Le Leqembi (nom commercial du lecanemab) n’est pas un remède miracle. Ce traitement, mis au point par les laboratoires Eisai (Japon) et Biogen (États-Unis), cible spécifiquement les dépôts de protéines bêta-amyloïdes dans le cerveau, un mécanisme suspecté d’être à l’origine du déclin cognitif. Concrètement, il s’agit d’un anticorps monoclonal administré en perfusion intraveineuse toutes les deux semaines.
Selon les données cliniques, ce traitement contre Alzheimer permet une réduction du déclin cognitif de 27 % sur une période de 18 mois, évaluée via l’échelle CDR-SB. Un résultat présenté comme modeste, mais tangible, concernant la mémoire, l’orientation et l’autonomie des patients.
La route vers l’autorisation n’a pas été rectiligne. En juillet 2024, l’Agence européenne des médicaments (EMA) avait émis un avis défavorable à la commercialisation du Leqembi dans l’Union européenne, invoquant des risques sérieux, notamment des cas d’hémorragies cérébrales et d’œdèmes.
Mais après une réévaluation en novembre 2024, l’EMA a finalement recommandé son approbation, à condition de limiter l’usage à une population précise : les patients atteints de troubles cognitifs légers ou de démence précoce ne présentant qu’une seule, voire aucune copie du gène ApoE4. Ce gène, connu pour accroître les risques de forme grave de la maladie d'Alzheimer, est aussi lié à une forte incidence d’effets indésirables lors du traitement.

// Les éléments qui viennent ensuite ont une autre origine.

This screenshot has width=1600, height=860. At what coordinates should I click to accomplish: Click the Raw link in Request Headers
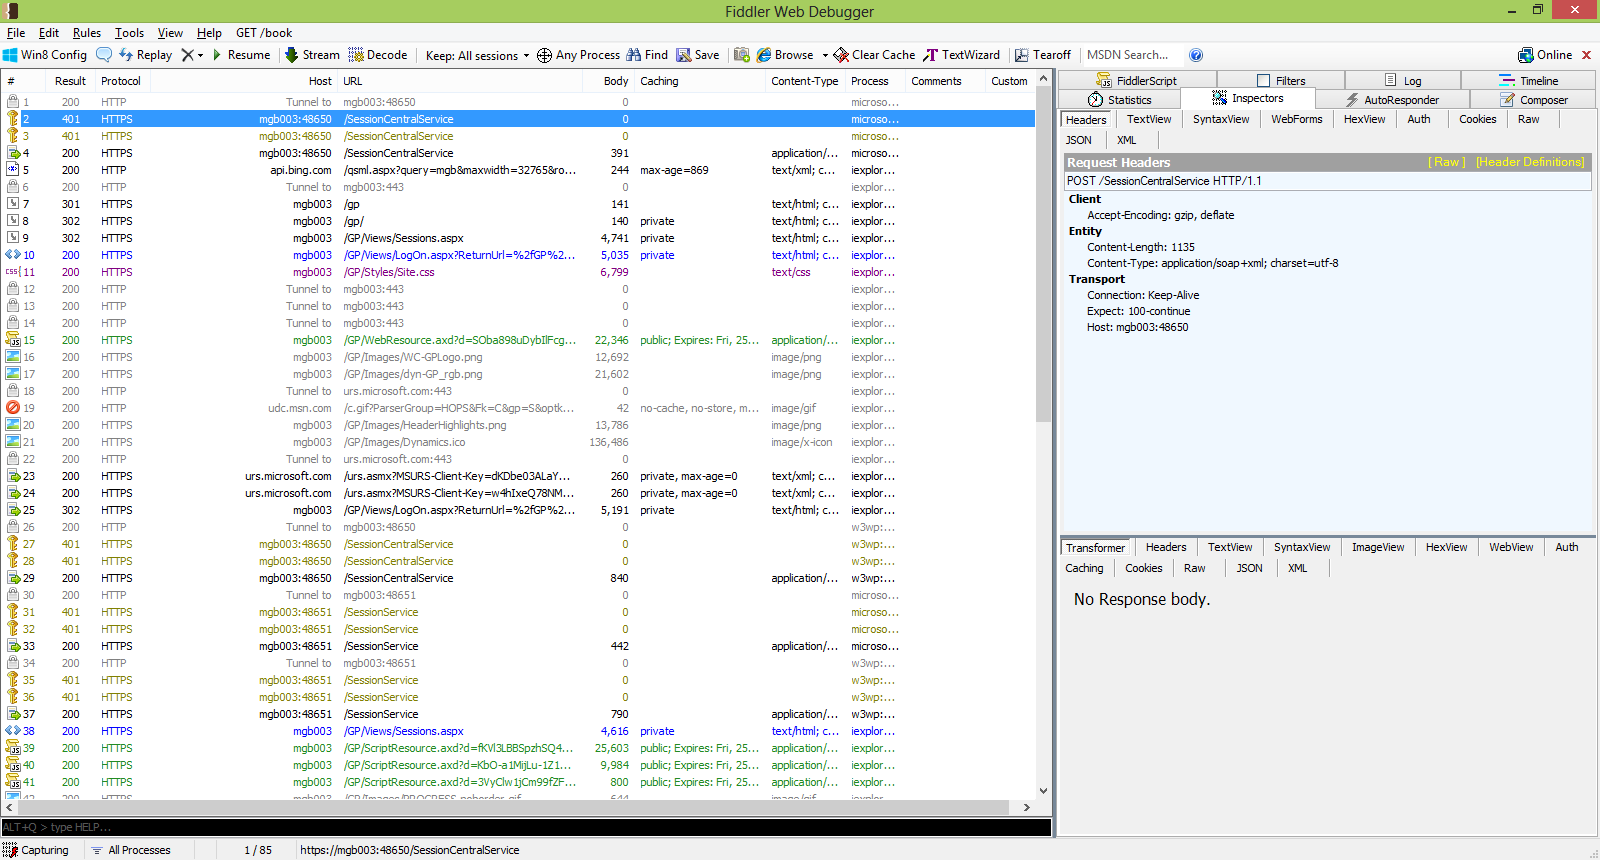(x=1446, y=162)
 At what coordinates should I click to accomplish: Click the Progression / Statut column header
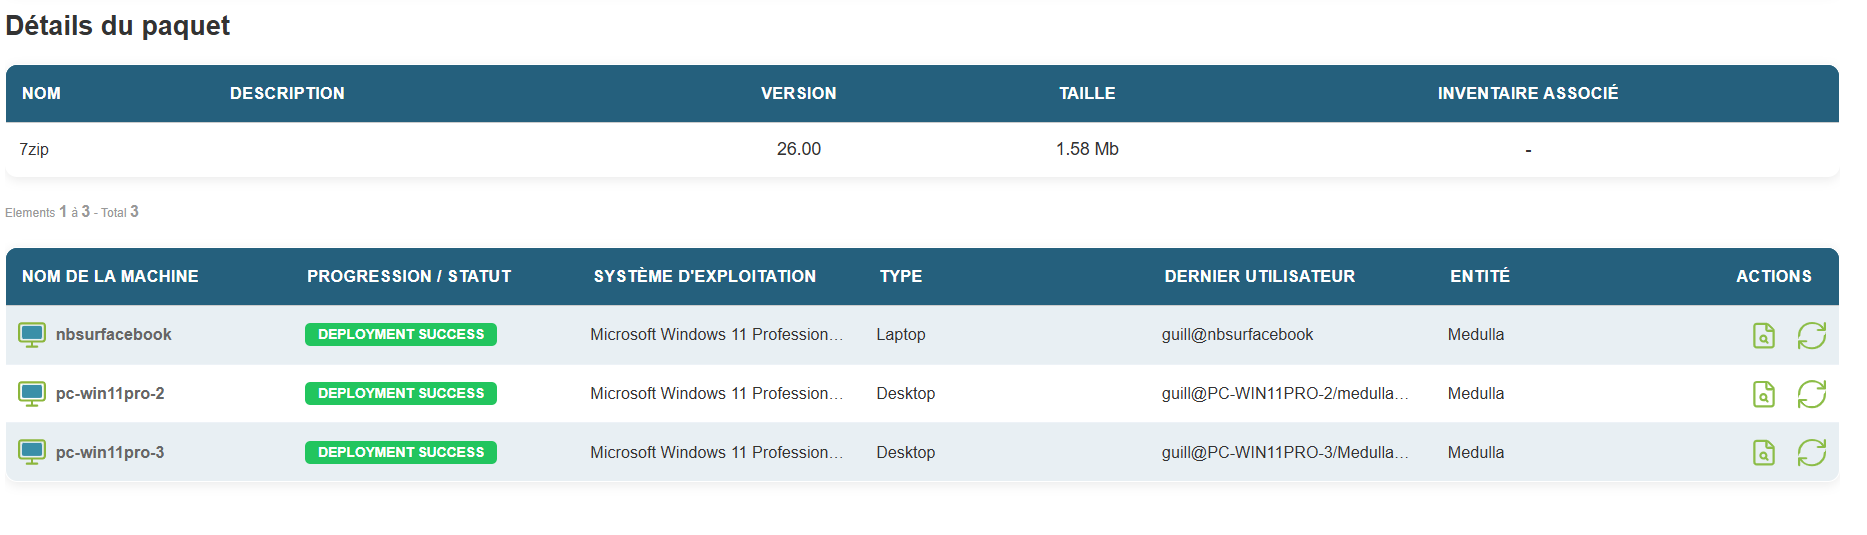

Selon l’EMA, « parmi les patients traités, 8,9 % ont souffert d’œdèmes cérébraux et 12,9 % d’hémorragies, contre 1,3 % et 6,8 % dans le groupe placebo ». Ces chiffres, bien que supérieurs à la moyenne attendue pour un médicament autorisé, ont été jugés « acceptables » dans ce sous-groupe spécifique, en contrepartie d’un bénéfice clinique réel.
Il serait naïf de voir dans le Leqembi une victoire sans nuance. D’abord, les risques associés sont loin d’être anecdotiques : aux États-Unis, sept décès et trois cas de handicap grave ont été recensés depuis sa mise sur le marché en janvier 2023.
Ensuite, l’accès au traitement reste sévèrement restreint. « Environ 15 % des malades sont génétiquement exclus du protocole », rappelle Anne Le Gall dans France Info. Seuls les patients diagnostiqués très tôt et présentant une accumulation d’amyloïdes peuvent espérer y accéder. Un luxe de précision… que très peu de systèmes de santé européens sont aujourd’hui capables d’offrir sans investissements massifs dans les outils de diagnostic.
Philippe Amouyel, professeur de santé publique au CHU de Lille, résume avec lucidité : « La balance bénéfice-risque reste donc complexe ». Avant d’ajouter : « Cela faisait 25 ans qu'il n'y avait pas eu une telle avancée dans la lutte contre la maladie d'Alzheimer. Nous sommes entrés dans une phase prometteuse de la recherche médicale ».
Si le feu vert européen est une étape cruciale, il ne signifie pas une mise à disposition immédiate en France. Il revient à la Haute Autorité de Santé (HAS) de statuer, dans les prochaines semaines, sur une éventuelle autorisation temporaire d’utilisation. À cela s’ajoute une autre contrainte : un suivi médical rigoureux par IRM sera nécessaire à chaque étape du traitement (avant les 5e, 7e et 14e doses).
Dans un communiqué, l’association France Alzheimer a salué « une avancée incontestable », tout en appelant les autorités à mettre en œuvre « une politique ambitieuse de dépistage précoce ».
Le coût du traitement contre Alzheimer, estimé à 25 000 euros par an, soulève lui aussi des interrogations. À ce tarif, la question de l’équité d’accès ne manquera pas de s’inviter dans le débat. Entre restrictions génétiques, surveillance IRM et protocoles hospitaliers, le Leqembi semble conçu pour un segment ultra-ciblé de la population malade, celui qui a déjà les moyens d’être dépisté et suivi de près.